■ PROBLEMS AND TASKS ■
(a) In the passage below on the structure of an inductive programming system, what is the input called?
(b) Write out the part of the passage below on inductive programming that opens with the words containing "Structure of Learning" and closes with "of functional programs.".
(c) Continue the passage below on the structure of an inductive programming system from its final sentence.

■ QUOTED PASSAGE ■
Structure of Learning System

The core of an inductive programming system is a mechanism for constructing a recursive generalization for a set of input/output examples (instances ). Although we use the vocabulary of logic programming, this method also covers the synthesis of functional programs.

The input, often a set of input/output examples, is called the evidence. Further evidence may be queried from an oracle. Additional information, in the form of predicate symbols that can be used during the synthesis, can be provided as background knowledge. Since the hypothesis space – the set of legal recursive programs – is infinite, a language bias is introduced. One particularly useful and common approach in inductive programming is to provide a statement bias by means of a program schema.

The evidential synthesis of a recursive program starts from the provided evidence for some predicate symbol and works essentially as follows. A program schema is chosen to provide a template for the program structure, where all yet undefined predicate symbols must be instantiated during the synthesis. Predefined predicate symbols of the background knowledge are then chosen for some of these undefined predicate symbols in the template. If it is deemed that the remaining undefined predicate symbols cannot all be instantiated via purely structural generalization by non-recursive definitions, then the method is recursively called to infer recursive definitions for some of them (this is called predicate invention and amounts to shifting the vocabulary bias); otherwise the synthesis ends successfully right away. This generic method can backtrack to any choice point for synthesizing alternative programs.

In the rest of this section, we discuss this basic terminology of inductive programming more precisely. In the next section, instantiations of this generic method by some well-known methods are presented.

■ GIVEN DATA ■

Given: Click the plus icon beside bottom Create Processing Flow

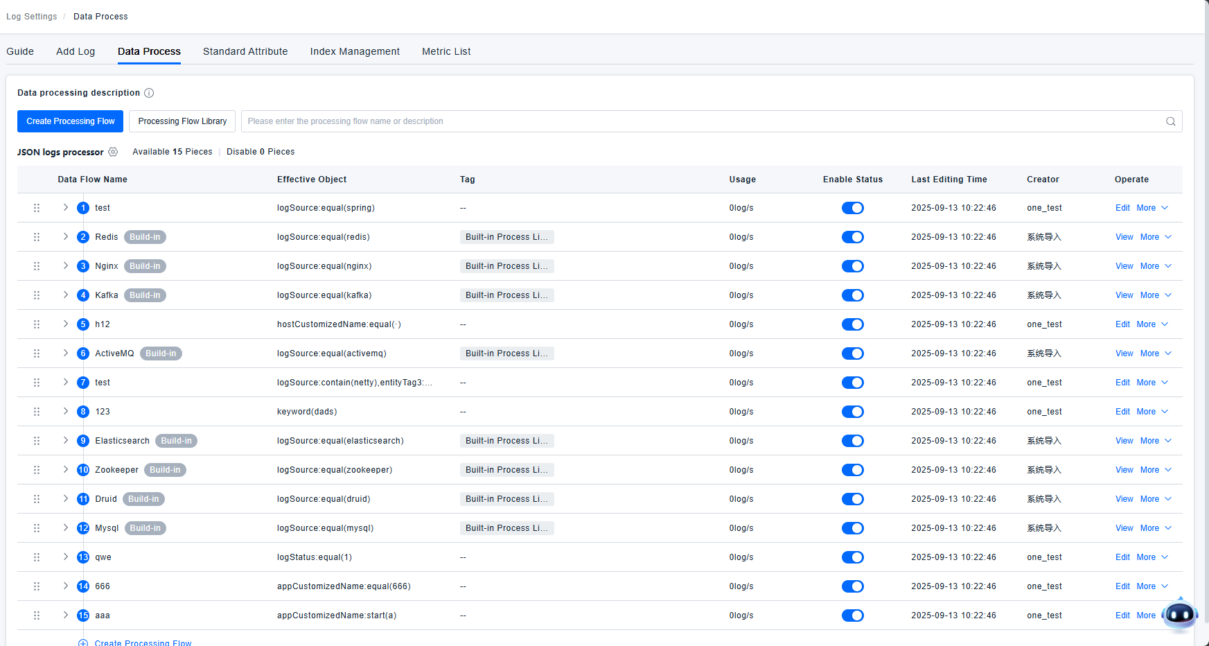Looking at the screenshot, I should click(83, 643).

■ ANSWERS PER TASK ■
(a) The evidence.

(b)
Structure of Learning System

The core of an inductive programming system is a mechanism for constructing a recursive generalization for a set of input/output examples (instances ). Although we use the vocabulary of logic programming, this method also covers the synthesis of functional programs.

(c)
The Evidence and the Oracle

The evidence is often limited to ground positive examples of the predicate symbols that are to be defined. Ground negative examples are convenient to prevent overgeneralization, but should be used constructively and not just to reject candidate programs. A useful generalization of ground examples is evidence in the form of a set of (non-recursive) clauses, as variables and additional predicate symbols can then be used.

Example 1

The delOdds(L, R) relation, which holds if and only if R is the integer list L without its odd elements, can be incompletely described by the following clausal evidence:

$$\displaystyle\begin{array}{rcl} \begin{array}{rcl} \mathit{delOdds}([\ ],[\ ])& \leftarrow &\mathit{true} \\ \mathit{delOdds}([X],[\ ])& \leftarrow &\mathit{odd}(X) \\ \mathit{delOdds}([X],[X])& \leftarrow &\neg \mathit{odd}(X) \\ \mathit{delOdds}([X,Y ],[Y ])& \leftarrow &\mathit{odd}(X),\ \neg \mathit{odd}(Y ) \\ \mathit{delOdds}([X,Y ],[X,Y ])& \leftarrow &\neg \mathit{odd}(X),\ \neg \mathit{odd}(Y ) \\ \mathit{false}& \leftarrow &\mathit{delOdds}([X],[X]),\ \mathit{odd}(X)\end{array} & &{}\end{array}$$
(1)

The first clause is a ground positive example, whereas the second and third clauses generalize the infinity of ground positive examples, such as delOdds([5], [ ]) and delOdds([22], [22]), for handling singleton lists, while the fourth and fifth clauses summarize the infinity of ground positive examples for handling lists of two elements, the second one being even: these clauses make explicit the underlying filtering relation (odd) that is intrinsic to the problem at hand but cannot be provided via ground examples and would otherwise have to be guessed. The sixth clause summarizes an infinity of ground negative examples for handling singleton lists, namely, where the only element of the list is odd but not filtered.

In some methods, especially for the induction of functional programs, the first n positive input-output examples with respect to the underlying data type are presented (e.g., for linear lists, what to do with the empty list, with a one-element list, up to a list with three elements); because of this ordering of examples, no explicit presentation of negative examples is then necessary.

Inductive program synthesis should be monotonic in the evidence (more evidence should never yield a less complete program, and less evidence should not yield a more complete program) and should not be sensitive to the order of presentation of the evidence.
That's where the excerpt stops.